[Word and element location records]
-------------------------

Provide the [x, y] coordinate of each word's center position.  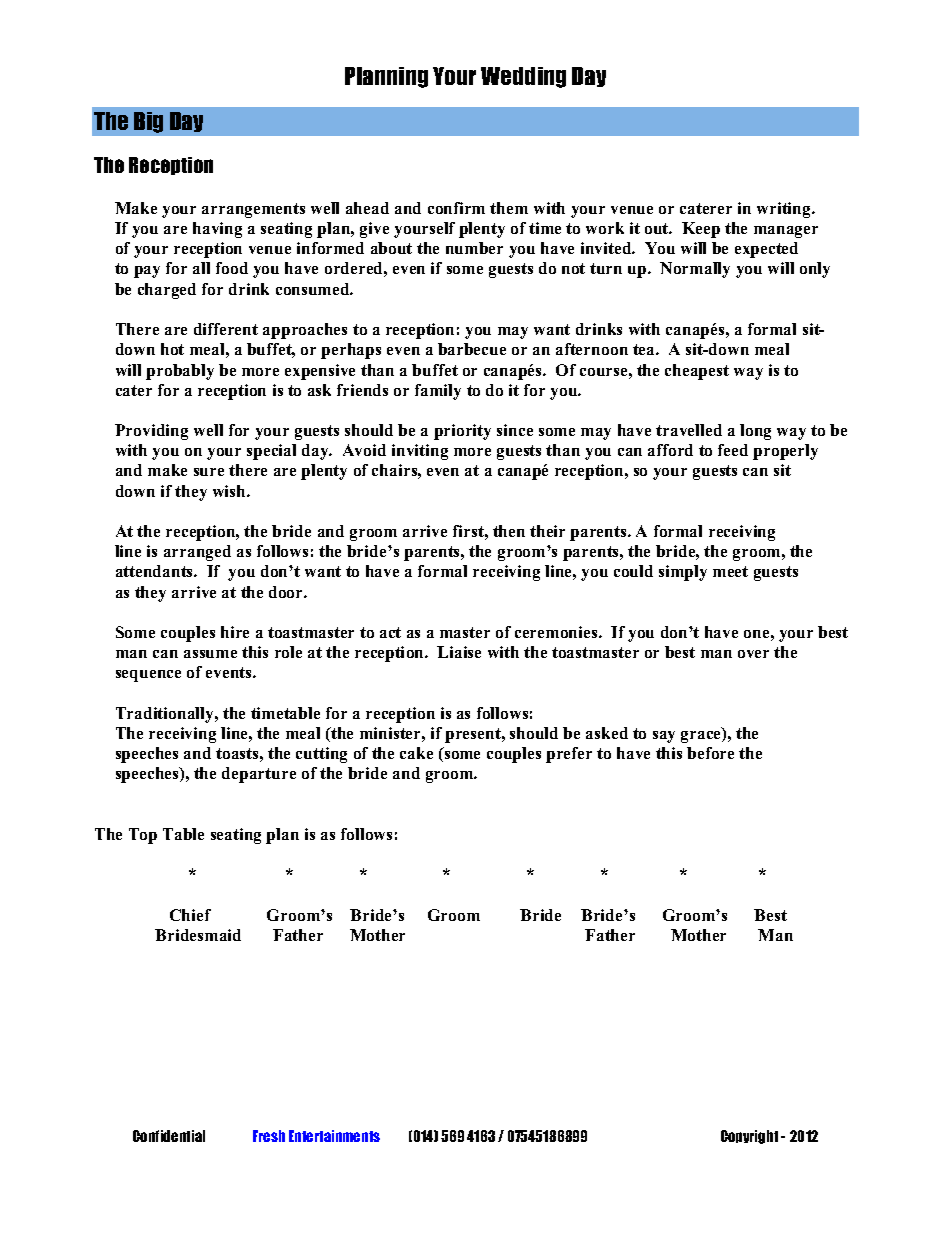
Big [148, 122]
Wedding [523, 77]
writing [785, 210]
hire [235, 632]
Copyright [749, 1137]
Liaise [459, 652]
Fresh [269, 1136]
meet [730, 571]
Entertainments [334, 1136]
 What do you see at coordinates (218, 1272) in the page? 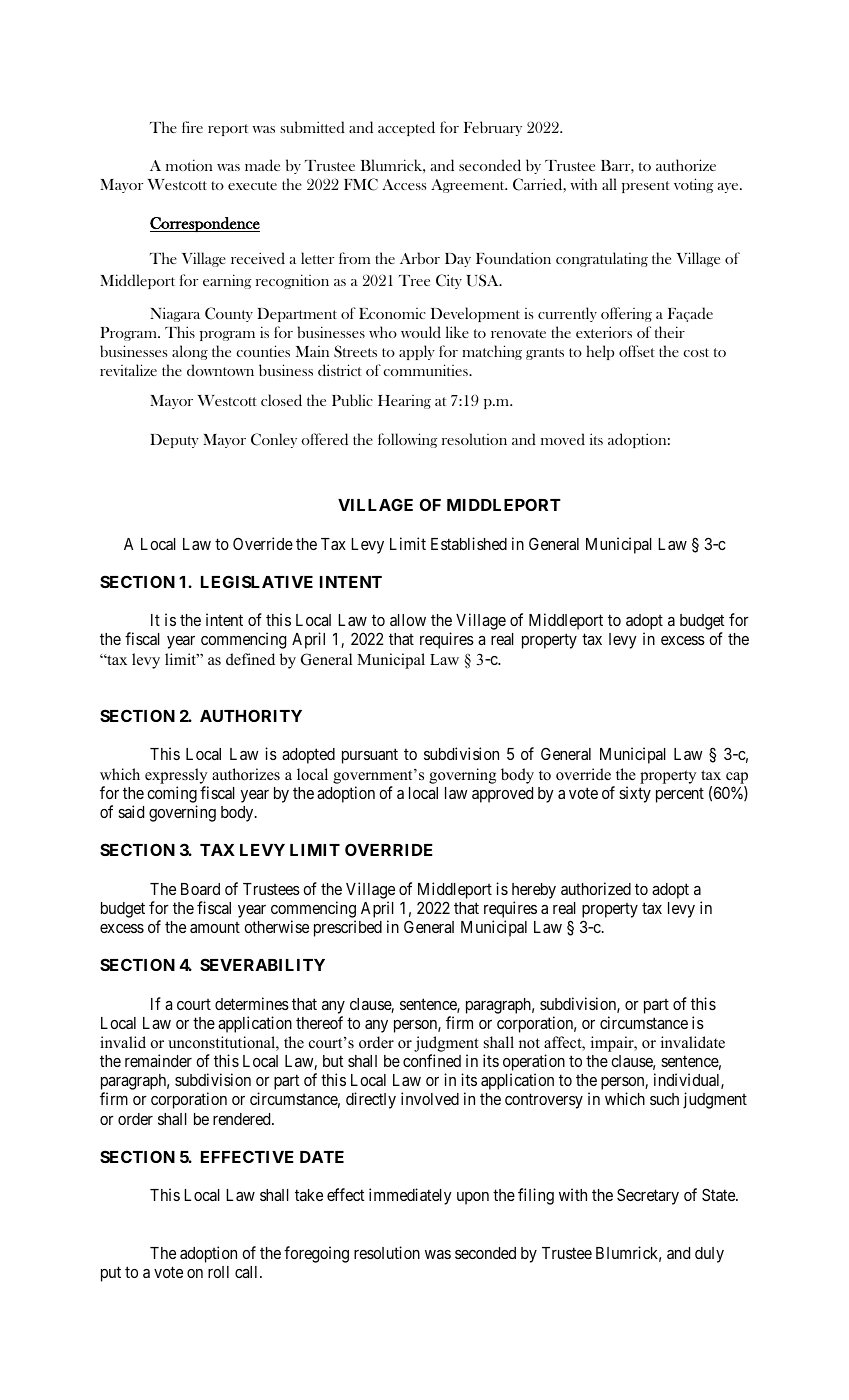
I see `roll` at bounding box center [218, 1272].
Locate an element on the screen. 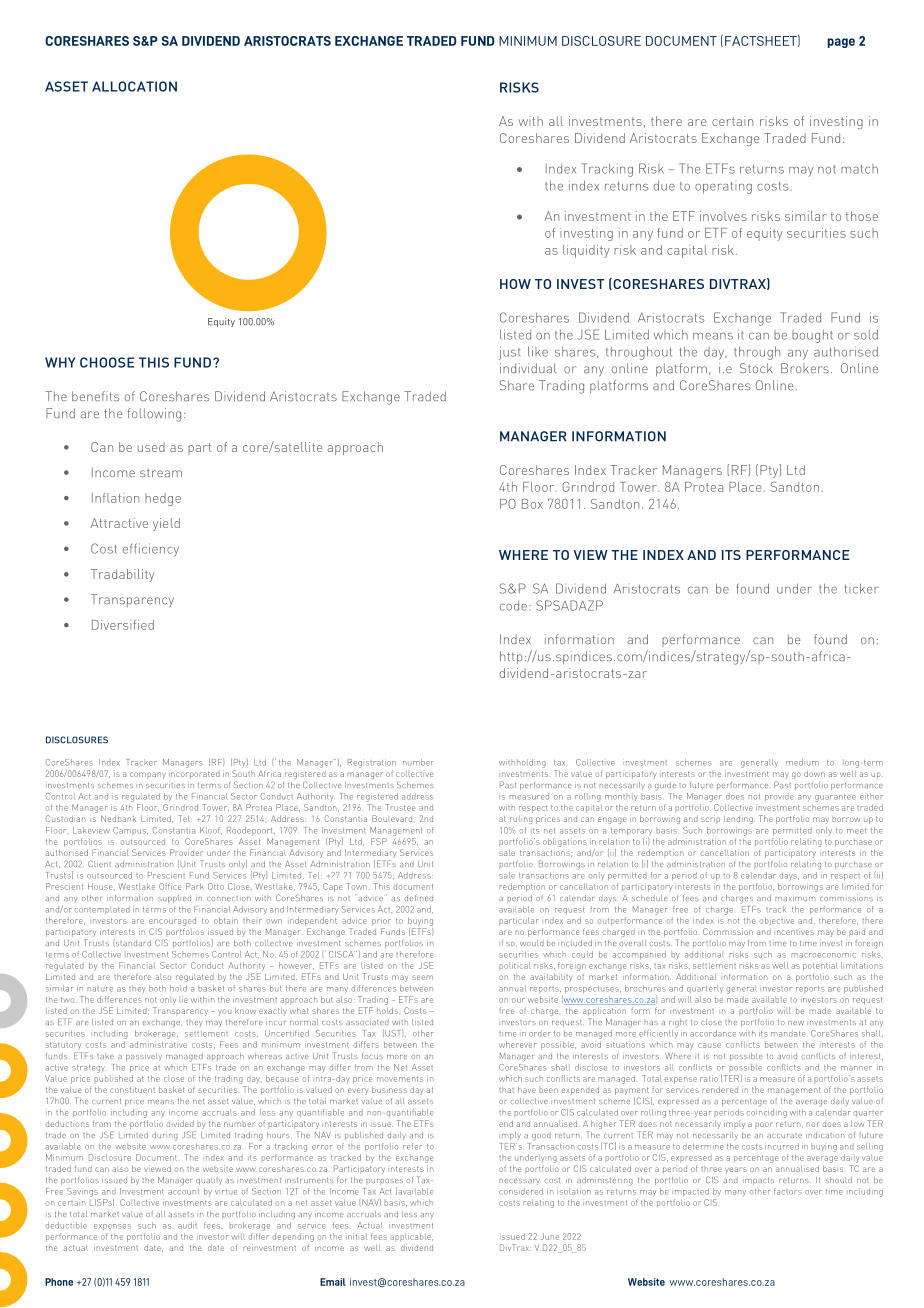 This screenshot has height=1308, width=924. code is located at coordinates (513, 606).
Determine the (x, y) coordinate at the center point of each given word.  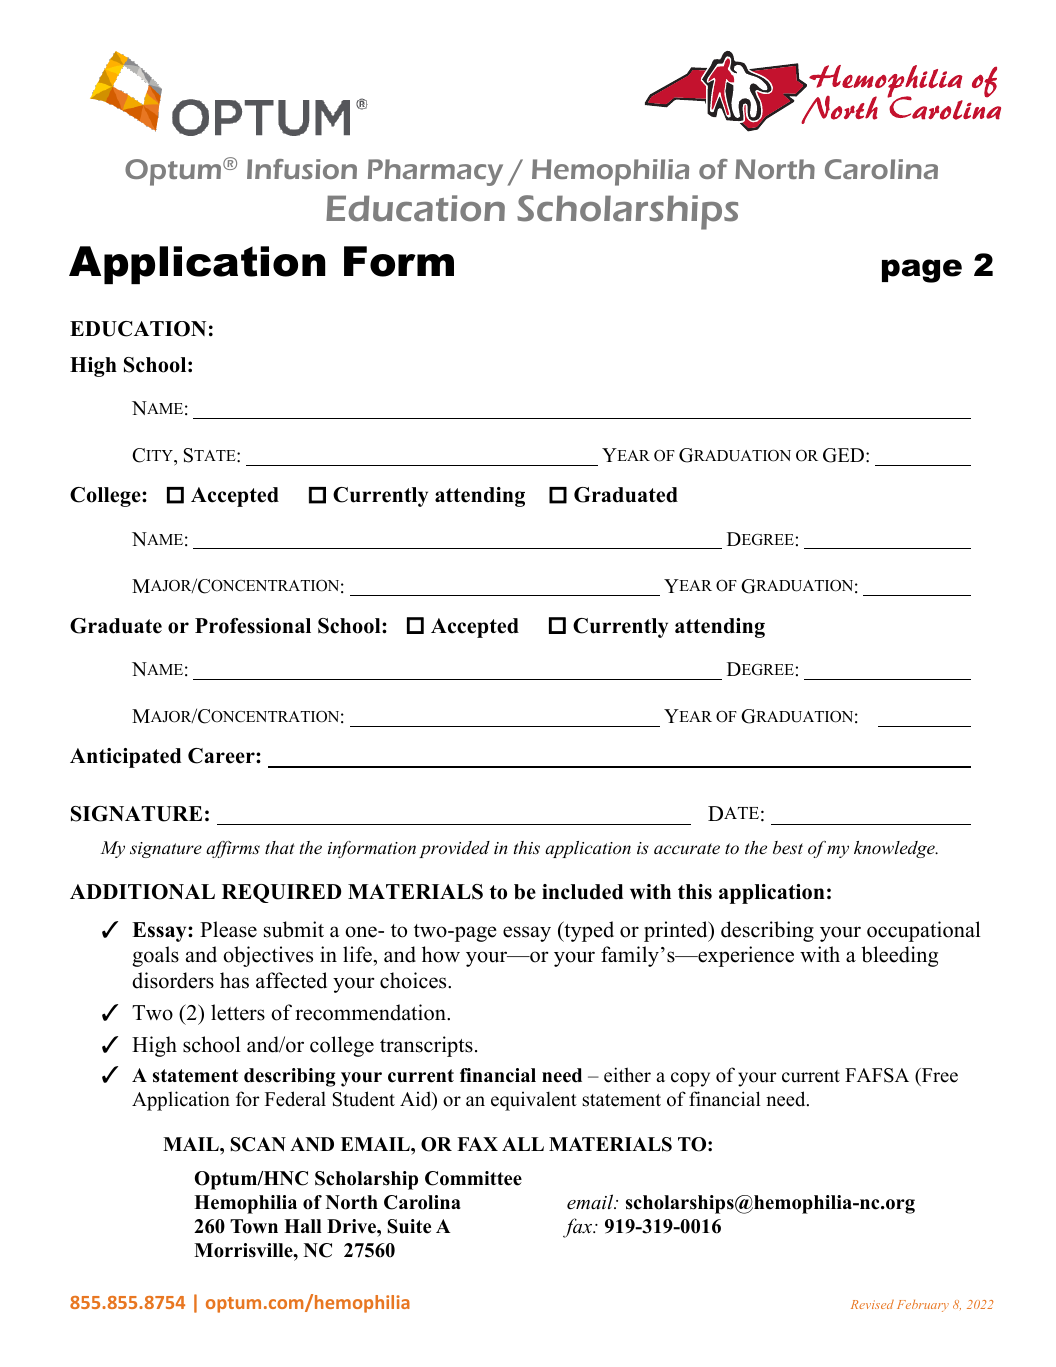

-------------------------

Exercise brief: Please return the lines unchanged, starting at the first line and ending at the line containing "Entertainments [334, 1136]", with the pictures left out of your answer.

Exercise answer:
Provide the [x, y] coordinate of each word's center position.  
Big [148, 122]
Wedding [523, 77]
writing [785, 210]
hire [235, 632]
Copyright [749, 1137]
Liaise [459, 652]
Fresh [269, 1136]
meet [730, 571]
Entertainments [334, 1136]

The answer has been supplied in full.